Monday, 27 December 2010
Just a quick post to say a massive thank you to all the friends who've held my hand through the last year and a bit and offered tea, cuddles and a shoulder to cry on when I've needed it, which has been quite a lot. I haven't blogged much for quite a while because frankly life has been mostly less than sparkly and too many 'feeling sad today' posts are very dull and very self indulgent. It's not to say there haven't been good things - Lowewood, the reformatory and house party, my Central American adventure, the Lakes with uni friends - they've just got a bit lost in the mire of feeling sad and lost.
It's funny how things sometimes all go wrong at once to create a sequence that seems bent on keeping you down. Eighteen months ago I was blissfully happy - I'd just started an exciting new job, met a wonderful new boy, had fabulous friends and all seemed well with the world. What I didn't know (maybe I'd have done things differently if I had) was the boss of the new job would continually sexually harass and bully me for the entirety of my time there leaving me emotional and unconfident. That I'd get glandular fever but be working too hard to rest properly, making me tired and ill for the next year. That the boy interest would move far, far away, that we'd survive the long separation (with lots of tears) but that the damage it did wouldn't be something we couldn't fix. That when I finally got the guts to leave the job the ex-boss would stalk me and turn up at my house, making me scared to be alone. That my Dad would get sick, a lot. I could have predicted various minor annoyances like anaemia, a moth infestation, frauds on my bank accounts. I couldn't predict that the boy and I would plan to go to Australia, envisage a life together and then split up weeks before I was due to leave leaving me to go alone. That all of this would make me teary, tired and blaming and hating myself for not being able to handle it.

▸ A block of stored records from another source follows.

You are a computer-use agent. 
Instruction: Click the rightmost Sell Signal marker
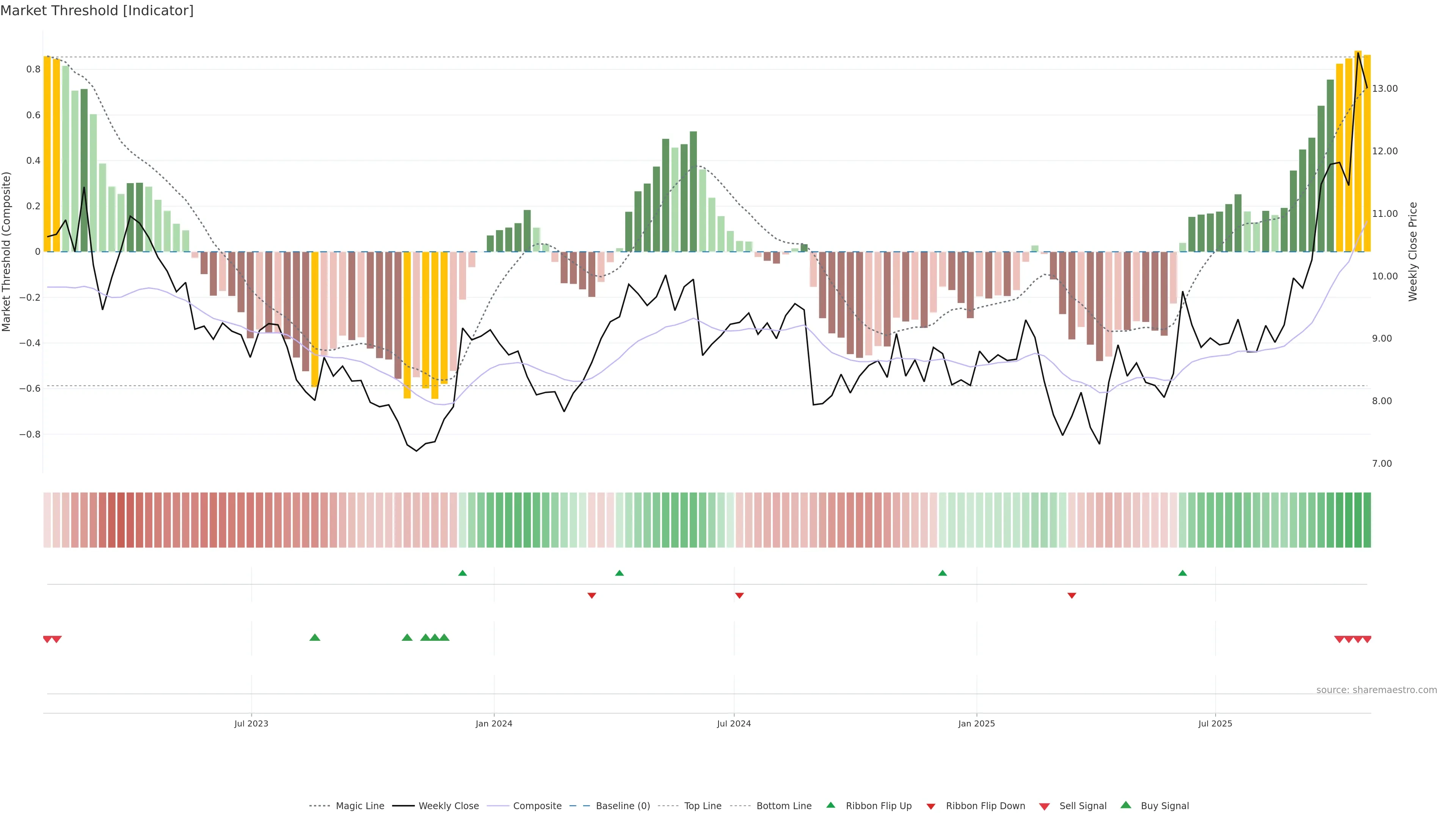pyautogui.click(x=1367, y=639)
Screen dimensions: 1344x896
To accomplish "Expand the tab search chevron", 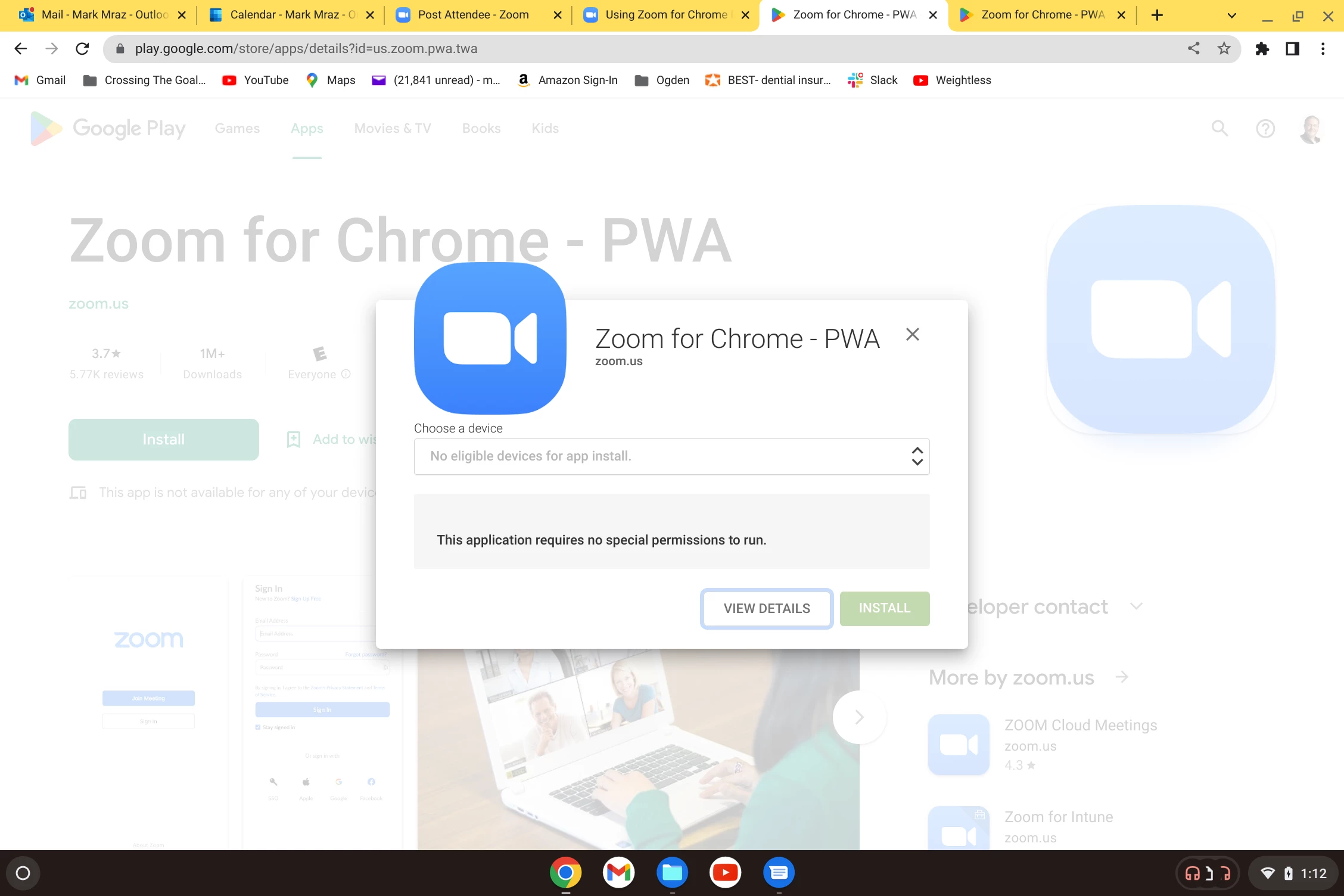I will [1231, 15].
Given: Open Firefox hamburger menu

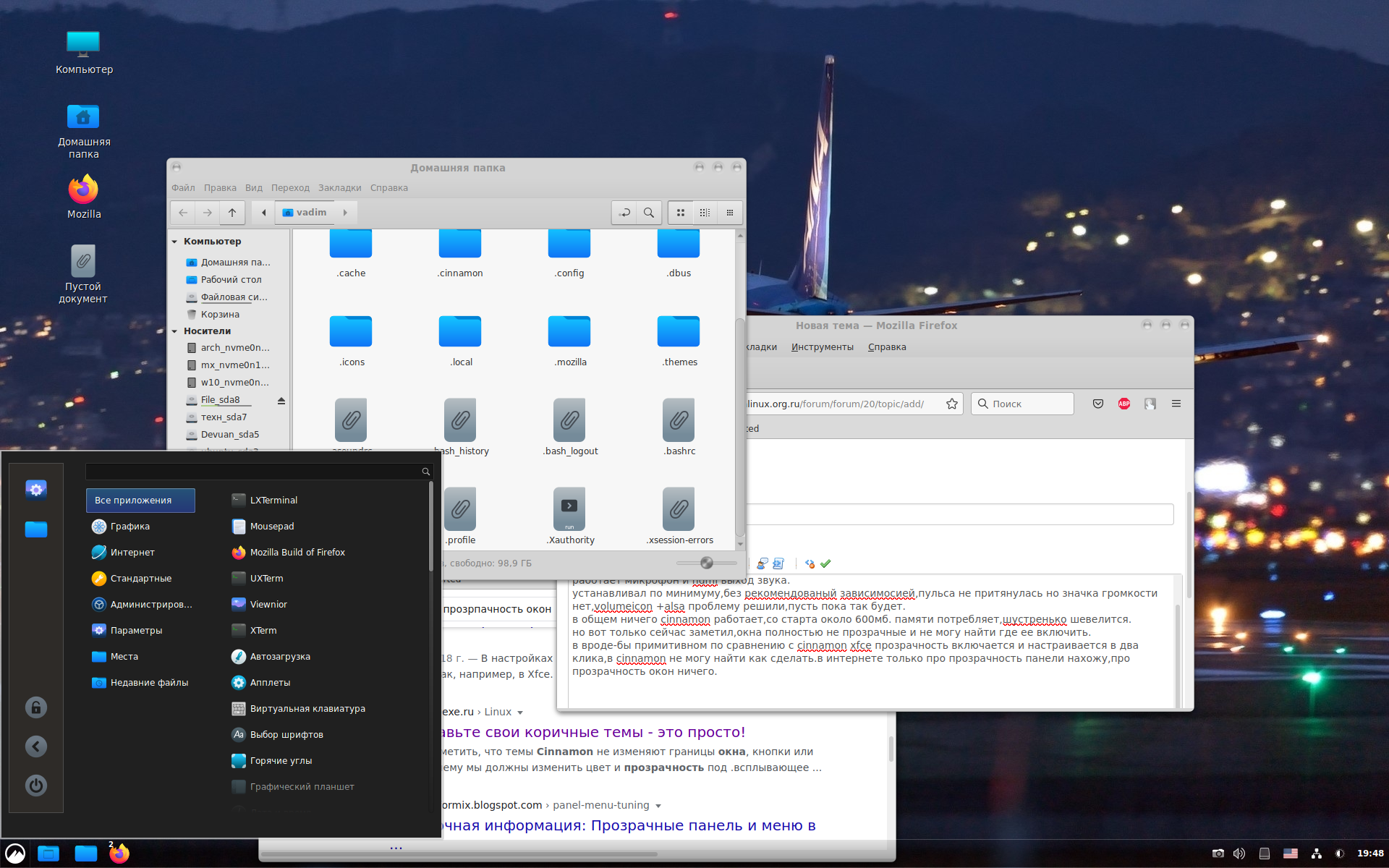Looking at the screenshot, I should (1176, 404).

So yeah, it's been a weird and emotional time of coping with one problem before moving onto the next. I honestly don't think I'd have retained any of my sanity were it not for lovely friends who fed me tea or wine, listened to me sobbing incoherently or debating the same things in circles and dragged me out of the house when I just wanted to hide. I've not been very myself or very much fun and owe a huge debt to those who have helped hold me together - friends are the superglue of life. I'm not going to name people but you know who you are - so thank you. It really is true that you do get along 'with a little help from your friends'.
For better or worse 2011 will be a year of change - I'm moving to Australia, far away from everyone I care about. It's scary leaving people behind, knowing that they'll move on and I won't be part of things but true friends will always be friends and always have time for each other. It's especially scary going all on my own without the boy by my side - but that's out of my control. I'm hoping it will be a chance to draw a line under the sadness of recent months, recollect myself and re balance a little. One of my vanilla friends commented that she was glad I'd decided to go because it was the most 'me' decision I'd made in a while and she worried that I'd seemed a shadow of my normal self recently - that all the tears and worrying were out of character. Hopefully she's right and it will give me a chance to sort myself out so that when I come back I'll be a bit easier to be around, more fun and less sad. Hopefully there will be more fun kinky posts on this blog detailing my adventures down under too.
To all those who've looked after me - thank you so much - I have really appreciated it and hope you all know that (even if I haven't enunciated it very well through floods of tears). True friends are forever and I love you all so much.